Will Li, who joined UBS from Citigroup (C.N) about three years ago, played a key role in several major Chinese IPOs that UBS underwrote during the region's offering boom last year.

The Chinese IPO bubble burst earlier this year, and the offering market has since dried up.

Last year, Li was involved in the Country Garden Holdings Co. (2007.HK) IPO, which raised US$1.66 billion in the biggest-ever IPO by a Chinese developer.

He also worked on the US$1.65 billion IPO by Beijing-based SOHO China Ltd (0410.HK).

Li, reached by telephone, declined to comment on his departure, and UBS also declined comment.

Sources also said that Unis Chong, a member of UBS's M&A advisory team in Hong Kong, was leaving the company.

UBS would not comment on her departure, and she could not be reached.

It was unclear why either banker was leaving UBS, which said on Tuesday it would cut 5,500 of its workforce, or almost 7 percent, through layoffs and attrition in the wake of the subprime credit crisis as it reverses a rapid expansion into investment banking.

Asia has been one of UBS' bright spots in the last year. But the credit crunch has pinched the Asian markets, with IPO activity in China and beyond plunging in the last few months.

Data show that mainland Chinese firms raised $147.7 billion in equity last year, 59 percent of the Asian total. During that boom, UBS (UBSN.VX) (UBS.N) topped the investment banking league table in Asia-Pacific outside Japan, according to Thomson/Freeman.

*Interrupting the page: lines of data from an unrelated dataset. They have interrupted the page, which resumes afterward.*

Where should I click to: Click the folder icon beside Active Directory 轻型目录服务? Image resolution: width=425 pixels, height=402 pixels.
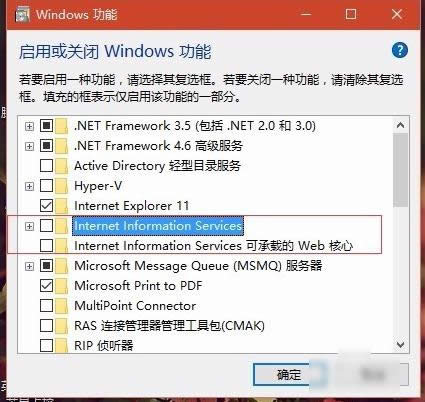[x=61, y=166]
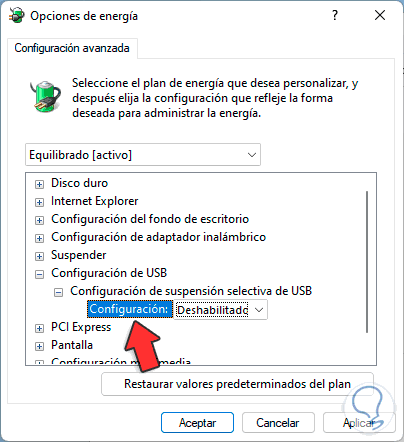Image resolution: width=404 pixels, height=442 pixels.
Task: Expand the Pantalla node
Action: click(x=39, y=346)
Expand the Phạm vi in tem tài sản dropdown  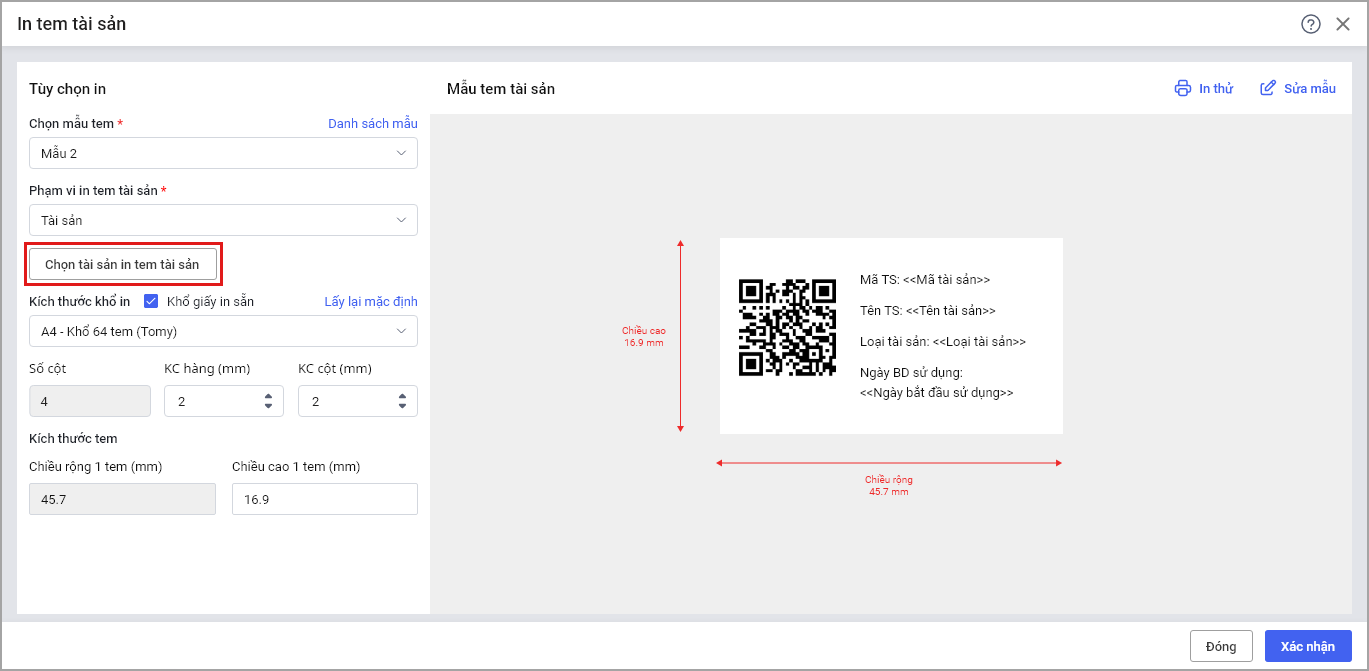pyautogui.click(x=223, y=220)
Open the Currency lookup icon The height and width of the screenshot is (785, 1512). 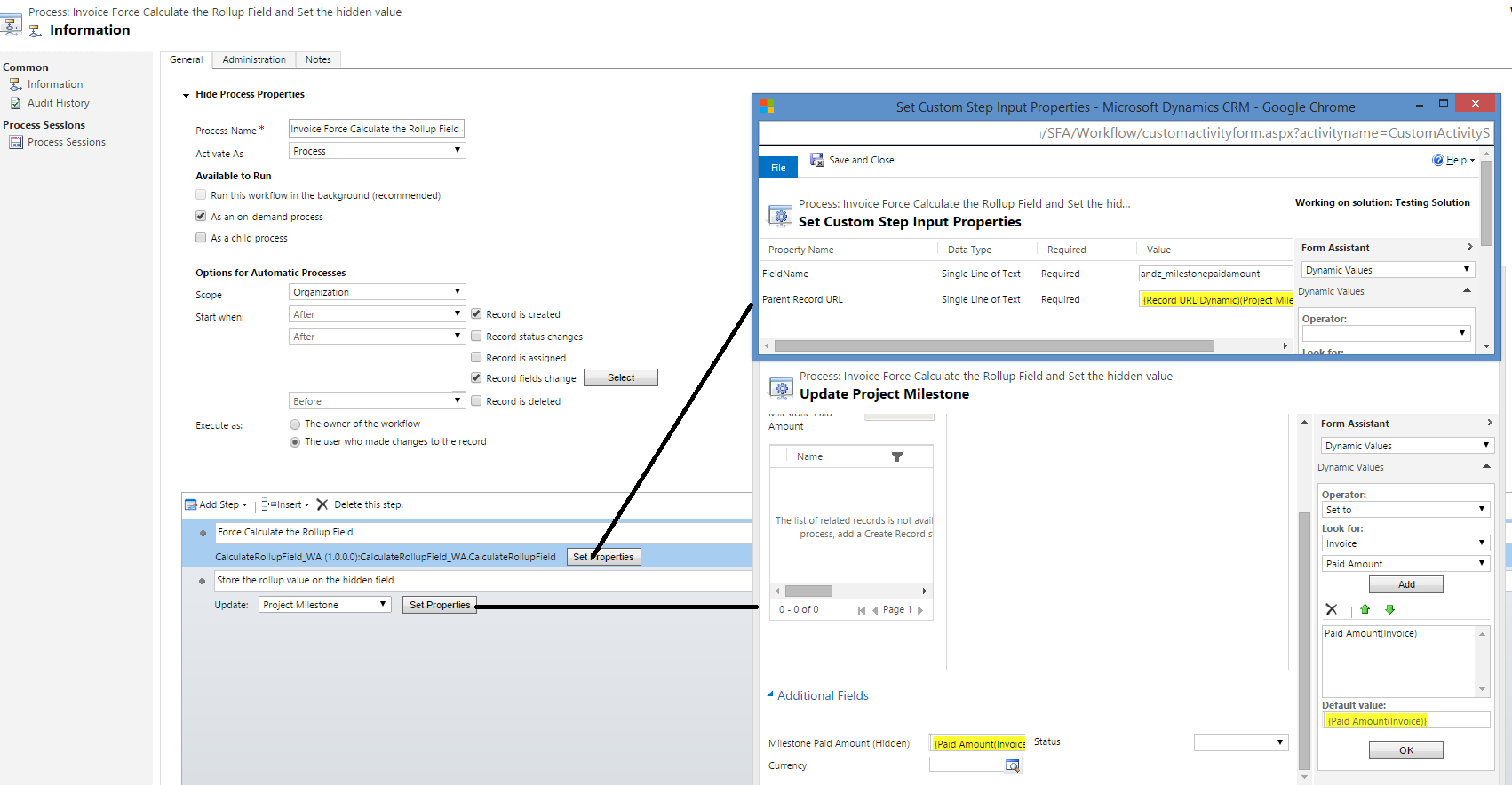click(x=1012, y=765)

It's strong Asian performance came despite a whopping $10 billion write-down late last year on subprime losses.

UBS said on Tuesday conditions in the financial markets and the global economy remained difficult and reported a first-quarter loss of US$10.93 billion, slightly better than what it had already announced in April.

While Western investment banks have been cutting jobs globally, Asia's booming economic growth has spared banks from large-scale cuts across the region.